Manage: Establish cloud visibility with Azure monitoring tools
Learn about the various monitoring services available on the Azure cloud platform. Use these tools for application performance metrics, data analytics and other insights.
IT teams need visibility into their cloud environments to ensure their workloads run properly. Public cloud providers, including Microsoft, offer management and monitoring tools to help users access insights on performance, availability, security and other important metrics.
Microsoft Azure users can choose from a number of native monitoring services. With these tools, IT teams can quickly identify and resolve issues, consistently track resources and evaluate service health. Use this rundown to help ensure the health of your workloads on Microsoft's cloud. Understand the various data types you can track and review the features and capabilities of the Azure monitoring tools.
Different data types
Different monitoring tools may be used to monitor separate components in Azure, which also means different data will be collected depending on what is being monitored. Data can be sorted by classification. For example, Microsoft specifies a difference between metrics and logs. Metrics are numerical values that describe an aspect of a system at a point in time, and logs contain different variations of data that are organized into records with different properties for each set. Collected data will typically be stored so users can analyze them at request. Some examples of the data sets Azure monitoring tools will analyze include:
- Application monitoring data, which typically includes data around the performance and functionality of code.
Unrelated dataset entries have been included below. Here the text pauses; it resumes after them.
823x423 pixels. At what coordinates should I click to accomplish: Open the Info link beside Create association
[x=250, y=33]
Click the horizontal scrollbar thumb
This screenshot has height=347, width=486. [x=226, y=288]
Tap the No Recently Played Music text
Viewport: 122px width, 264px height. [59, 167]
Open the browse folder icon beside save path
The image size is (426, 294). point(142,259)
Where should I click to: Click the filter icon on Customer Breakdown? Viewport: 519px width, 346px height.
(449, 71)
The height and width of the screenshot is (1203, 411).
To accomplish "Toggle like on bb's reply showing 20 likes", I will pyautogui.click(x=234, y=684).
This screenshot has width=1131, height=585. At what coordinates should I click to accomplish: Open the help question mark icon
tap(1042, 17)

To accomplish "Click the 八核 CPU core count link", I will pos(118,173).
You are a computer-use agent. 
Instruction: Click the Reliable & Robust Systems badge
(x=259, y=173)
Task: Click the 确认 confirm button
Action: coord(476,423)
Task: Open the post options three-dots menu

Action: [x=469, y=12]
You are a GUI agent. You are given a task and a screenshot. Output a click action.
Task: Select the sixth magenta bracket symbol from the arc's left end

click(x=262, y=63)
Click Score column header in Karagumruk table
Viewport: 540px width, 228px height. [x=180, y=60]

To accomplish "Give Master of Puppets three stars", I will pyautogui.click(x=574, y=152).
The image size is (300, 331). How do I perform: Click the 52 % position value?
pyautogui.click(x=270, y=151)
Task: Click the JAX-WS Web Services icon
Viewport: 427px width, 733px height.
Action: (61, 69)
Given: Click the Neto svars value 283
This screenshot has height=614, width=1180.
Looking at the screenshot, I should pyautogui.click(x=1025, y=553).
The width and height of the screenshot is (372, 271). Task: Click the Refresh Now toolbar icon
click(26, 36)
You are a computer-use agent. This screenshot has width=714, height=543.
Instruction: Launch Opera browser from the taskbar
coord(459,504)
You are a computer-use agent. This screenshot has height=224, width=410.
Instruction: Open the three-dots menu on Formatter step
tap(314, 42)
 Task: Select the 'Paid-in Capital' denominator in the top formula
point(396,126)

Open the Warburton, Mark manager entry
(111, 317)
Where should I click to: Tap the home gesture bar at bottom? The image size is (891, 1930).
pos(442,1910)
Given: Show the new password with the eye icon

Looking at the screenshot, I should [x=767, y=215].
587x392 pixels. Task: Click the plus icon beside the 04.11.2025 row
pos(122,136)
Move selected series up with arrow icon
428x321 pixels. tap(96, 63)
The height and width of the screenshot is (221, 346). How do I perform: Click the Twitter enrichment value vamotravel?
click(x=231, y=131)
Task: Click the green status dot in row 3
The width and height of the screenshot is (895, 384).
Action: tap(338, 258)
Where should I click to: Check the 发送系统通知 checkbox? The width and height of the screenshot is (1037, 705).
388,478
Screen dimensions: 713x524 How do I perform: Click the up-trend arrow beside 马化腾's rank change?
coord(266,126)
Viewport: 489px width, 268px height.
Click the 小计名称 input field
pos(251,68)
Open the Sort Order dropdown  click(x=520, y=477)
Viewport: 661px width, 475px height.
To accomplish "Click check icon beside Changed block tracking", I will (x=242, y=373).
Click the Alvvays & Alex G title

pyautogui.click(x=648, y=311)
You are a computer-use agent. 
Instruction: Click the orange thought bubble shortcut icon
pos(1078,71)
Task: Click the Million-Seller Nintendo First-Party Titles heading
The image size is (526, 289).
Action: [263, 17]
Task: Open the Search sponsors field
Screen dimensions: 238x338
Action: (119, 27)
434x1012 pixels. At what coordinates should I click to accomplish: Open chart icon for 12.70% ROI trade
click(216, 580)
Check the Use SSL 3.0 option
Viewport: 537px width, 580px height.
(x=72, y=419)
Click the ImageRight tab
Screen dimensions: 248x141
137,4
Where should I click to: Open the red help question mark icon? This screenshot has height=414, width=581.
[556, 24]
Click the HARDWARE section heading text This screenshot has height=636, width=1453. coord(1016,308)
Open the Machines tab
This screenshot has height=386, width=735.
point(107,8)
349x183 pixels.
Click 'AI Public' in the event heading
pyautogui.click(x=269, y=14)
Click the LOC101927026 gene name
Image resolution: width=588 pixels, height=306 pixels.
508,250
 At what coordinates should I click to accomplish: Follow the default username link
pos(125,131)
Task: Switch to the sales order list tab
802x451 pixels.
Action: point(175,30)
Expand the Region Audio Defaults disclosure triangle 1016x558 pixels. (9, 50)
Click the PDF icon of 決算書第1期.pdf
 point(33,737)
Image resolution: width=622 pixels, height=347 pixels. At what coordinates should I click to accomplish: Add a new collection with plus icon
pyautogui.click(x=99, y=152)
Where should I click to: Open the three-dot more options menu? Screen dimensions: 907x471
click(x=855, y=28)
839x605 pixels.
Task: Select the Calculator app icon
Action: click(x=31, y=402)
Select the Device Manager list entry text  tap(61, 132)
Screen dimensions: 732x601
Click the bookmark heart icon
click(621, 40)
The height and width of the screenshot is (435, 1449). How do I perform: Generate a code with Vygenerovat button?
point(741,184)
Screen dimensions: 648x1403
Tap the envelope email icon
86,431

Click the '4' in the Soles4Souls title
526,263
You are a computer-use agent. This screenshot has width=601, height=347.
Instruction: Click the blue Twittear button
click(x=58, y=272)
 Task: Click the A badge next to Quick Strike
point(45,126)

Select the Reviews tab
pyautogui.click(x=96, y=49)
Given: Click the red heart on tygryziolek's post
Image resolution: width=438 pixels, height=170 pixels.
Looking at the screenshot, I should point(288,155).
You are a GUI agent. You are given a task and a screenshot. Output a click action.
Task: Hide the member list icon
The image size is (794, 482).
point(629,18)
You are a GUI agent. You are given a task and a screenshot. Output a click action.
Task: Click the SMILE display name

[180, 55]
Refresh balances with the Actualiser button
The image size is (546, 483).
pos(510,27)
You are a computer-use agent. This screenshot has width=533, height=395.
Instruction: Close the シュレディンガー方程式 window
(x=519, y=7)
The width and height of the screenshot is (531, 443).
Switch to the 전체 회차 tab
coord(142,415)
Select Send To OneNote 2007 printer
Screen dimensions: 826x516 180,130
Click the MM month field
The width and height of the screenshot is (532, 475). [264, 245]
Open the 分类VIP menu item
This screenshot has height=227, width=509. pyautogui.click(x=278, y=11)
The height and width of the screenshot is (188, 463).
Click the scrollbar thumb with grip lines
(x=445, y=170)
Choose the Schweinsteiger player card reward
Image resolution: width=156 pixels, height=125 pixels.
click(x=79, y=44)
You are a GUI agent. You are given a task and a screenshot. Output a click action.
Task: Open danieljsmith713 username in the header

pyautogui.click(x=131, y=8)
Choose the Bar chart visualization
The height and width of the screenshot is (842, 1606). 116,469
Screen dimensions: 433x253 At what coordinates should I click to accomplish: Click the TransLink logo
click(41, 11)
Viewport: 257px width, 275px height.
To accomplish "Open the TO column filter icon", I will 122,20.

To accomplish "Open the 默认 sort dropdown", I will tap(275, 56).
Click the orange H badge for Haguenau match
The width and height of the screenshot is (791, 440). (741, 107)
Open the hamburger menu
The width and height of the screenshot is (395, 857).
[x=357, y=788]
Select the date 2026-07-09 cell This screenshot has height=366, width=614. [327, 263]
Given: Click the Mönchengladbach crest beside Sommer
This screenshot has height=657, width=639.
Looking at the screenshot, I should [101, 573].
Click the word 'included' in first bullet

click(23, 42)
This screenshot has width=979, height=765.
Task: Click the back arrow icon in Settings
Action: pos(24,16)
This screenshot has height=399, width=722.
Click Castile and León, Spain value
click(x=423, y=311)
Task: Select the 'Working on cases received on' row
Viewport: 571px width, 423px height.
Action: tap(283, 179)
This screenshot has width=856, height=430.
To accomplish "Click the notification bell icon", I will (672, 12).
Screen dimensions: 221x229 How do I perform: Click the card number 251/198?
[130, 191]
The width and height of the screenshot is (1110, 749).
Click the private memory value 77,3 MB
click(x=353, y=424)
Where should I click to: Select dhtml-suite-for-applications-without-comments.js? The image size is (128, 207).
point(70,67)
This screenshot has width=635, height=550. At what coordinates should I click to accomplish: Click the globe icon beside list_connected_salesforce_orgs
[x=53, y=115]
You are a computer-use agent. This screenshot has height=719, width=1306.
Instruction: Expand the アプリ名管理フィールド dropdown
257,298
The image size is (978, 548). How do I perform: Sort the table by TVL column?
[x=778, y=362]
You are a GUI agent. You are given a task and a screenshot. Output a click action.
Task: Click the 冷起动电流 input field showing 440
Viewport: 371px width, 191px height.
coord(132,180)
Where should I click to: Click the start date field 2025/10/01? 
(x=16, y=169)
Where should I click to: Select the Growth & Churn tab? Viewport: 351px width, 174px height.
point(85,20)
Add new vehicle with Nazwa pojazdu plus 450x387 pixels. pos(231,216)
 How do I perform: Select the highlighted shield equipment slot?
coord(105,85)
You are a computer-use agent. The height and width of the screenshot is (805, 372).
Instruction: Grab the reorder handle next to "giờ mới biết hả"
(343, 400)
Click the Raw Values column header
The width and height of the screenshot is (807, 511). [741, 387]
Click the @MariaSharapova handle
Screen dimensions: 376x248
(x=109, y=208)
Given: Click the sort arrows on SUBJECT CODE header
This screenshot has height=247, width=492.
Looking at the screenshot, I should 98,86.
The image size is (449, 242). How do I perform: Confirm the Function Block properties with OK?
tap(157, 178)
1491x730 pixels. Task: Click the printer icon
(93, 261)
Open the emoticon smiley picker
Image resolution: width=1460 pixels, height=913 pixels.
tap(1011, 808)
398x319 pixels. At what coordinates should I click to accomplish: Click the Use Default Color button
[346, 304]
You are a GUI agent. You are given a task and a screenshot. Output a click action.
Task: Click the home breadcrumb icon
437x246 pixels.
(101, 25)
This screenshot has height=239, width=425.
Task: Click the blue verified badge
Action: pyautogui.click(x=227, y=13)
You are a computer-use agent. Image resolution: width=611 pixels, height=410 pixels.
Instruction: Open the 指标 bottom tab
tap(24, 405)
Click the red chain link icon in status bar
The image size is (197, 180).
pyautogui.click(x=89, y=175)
- Azure resource monitoring data, which will include data around the operation of an Azure resource.
- Azure tenant monitoring data, which gathers data regarding the operation of tenant-level Azure services.
- Azure subscription monitoring data, which collects data pertaining to the operation and management of Azure subscriptions.
- Virtual machine and cloud services data, which captures system data and logging data on VMs.
- Application insight data, which relates to application performance monitoring (APM).
- Azure Active Directory reporting data, which collects information on user sign-in activities and system activity.
- Activity logs, which collects information on operations performed on resources in a subscription.
- Network security logs, which will collect data on traffic flowing through a network.
Other data that may be collected includes guest OS monitoring data, storage analytics, requests, response times and events, cost management, planned maintenance and health advisory data, diagnostic logs, failure diagnostics, container monitoring, VPN connection and resource configurations.
Azure monitoring services
Azure Advisor: Azure Advisor provides users with personalized recommendations to optimize their deployments. First, Advisor scans resource configurations in an enterprise's environments. After that's complete, Advisor provides step-by-step instructions and actions to improve resources for high availability, security, performance and cost. Azure Advisor also pulls recommendations from other Microsoft cloud services -- such as Azure Security Center and Azure Cost Management -- into a centralized dashboard where users can view all suggestions in one place.